Central haemodynamics were studied invasively at rest and during ergometer-bicycle exercise in 77 males with essential hypertension aged 17-66 years and in 33 age-matched normotensives. At the start of the study, resting cardiac index, the heart rate, oxygen consumption (VO2) and mean arterial blood pressure were about 15% higher in those hypertensive patients aged 17-29 years than in the normotensives while the total peripheral resistance index was similar in both groups. During exercise, the stroke index decreased significantly and the total peripheral resistance index increased in the hypertensive group. After 10, and then 20 years, central haemodynamics were restudied in the hypertensive patients. The initially high cardiac index-low total peripheral resistance index pattern was reversed after 10 years. At the 20-year follow-up there was a further fall in the cardiac index and a more marked increase in the total peripheral resistance index at rest as well as during exercise. The study has shown a progressively abnormal haemodynamic pattern over two decades in young subjects with essential hypertension, characterized by a reduced cardiac function and excessive systemic vascular resistance.

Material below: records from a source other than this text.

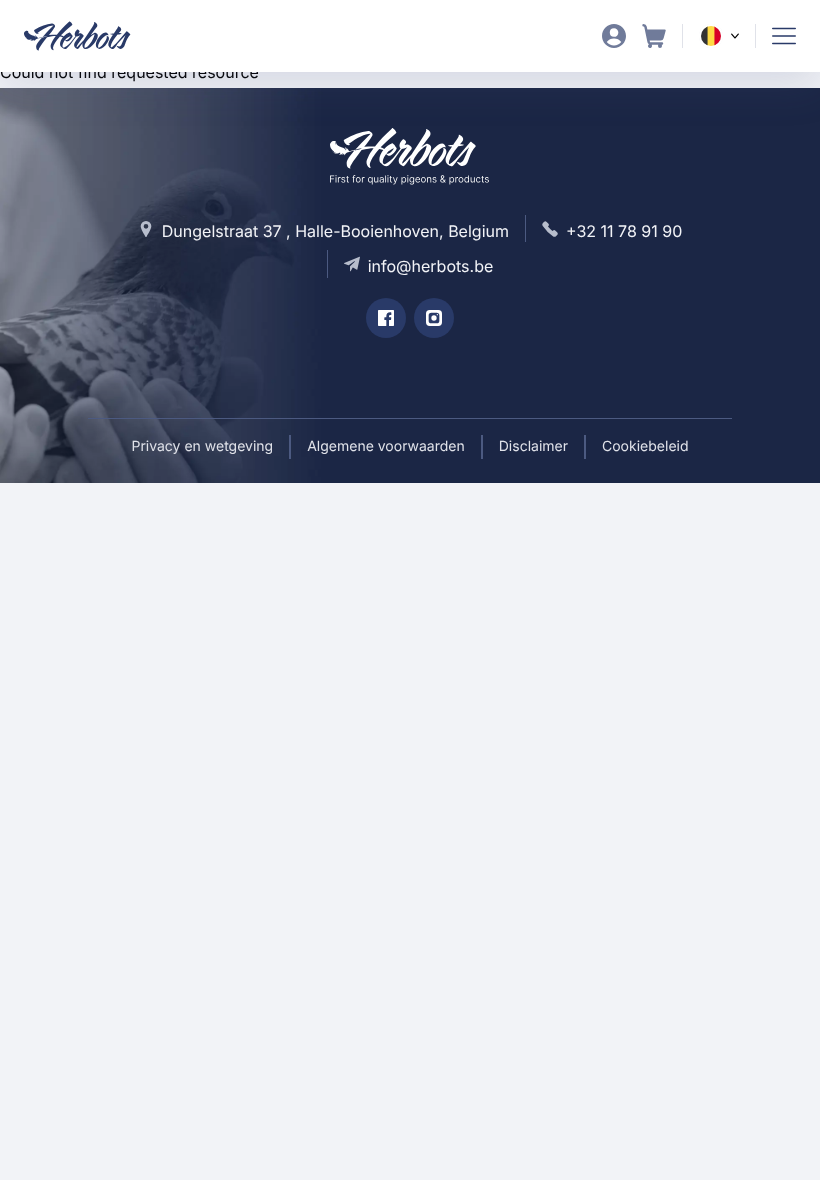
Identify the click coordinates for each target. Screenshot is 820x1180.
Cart (654, 36)
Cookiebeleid (645, 446)
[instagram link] (434, 318)
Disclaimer (533, 446)
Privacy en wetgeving (202, 446)
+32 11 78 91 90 (624, 231)
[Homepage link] (89, 36)
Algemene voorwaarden (386, 446)
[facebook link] (386, 318)
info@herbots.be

The hemodynamics of the aging cardiovascular system.

Our information on the hemodynamics of the aging cardiovascular system in normotensive and hypertensive subjects is mainly based on cross-sectional studies. In normotensive subjects with no indication of coronary heart disease, recent noninvasive studies seem to indicate that cardiac output at rest and during exercise does not decline with age. These results contrast with what has been found by invasive studies in unselected populations. In hypertensive subjects it is well established that the hemodynamics of young subjects at the early stage differ greatly from what is seen in elderly hypertensive subjects. In the early phase, a high resting cardiac output is typical, whereas in the elderly, cardiac output is very low and total peripheral resistance ITPRI very high. Echo studies have shown that left ventricular hypertrophy develops early in hypertension-together with increased stiffness and reduced left ventricular compliance. A subnormal stroke volume during exercise is seen early in the process of hypertension. Data from the 20-year follow-up study of the Bergen population demonstrate that in groups of young (17–29 years) versus elderly (60–69 years) patients with hypertension with the same mean arterial blood pressure. the hemodynamic mechanisms behind increased blood pressure were widely different. The increase in mean arterial blood pressure during exercise was much steeper in the older subjects than in the younger ones, and TPR was about twice as high during 150 W exercise. Cardiac index (Cl) in the oldest group was approximately half of that in the youngest group. The differing hemodynamic patterns in the young and elderly might have implications for when and how to start drug treatment. and also for what type of treatment to select.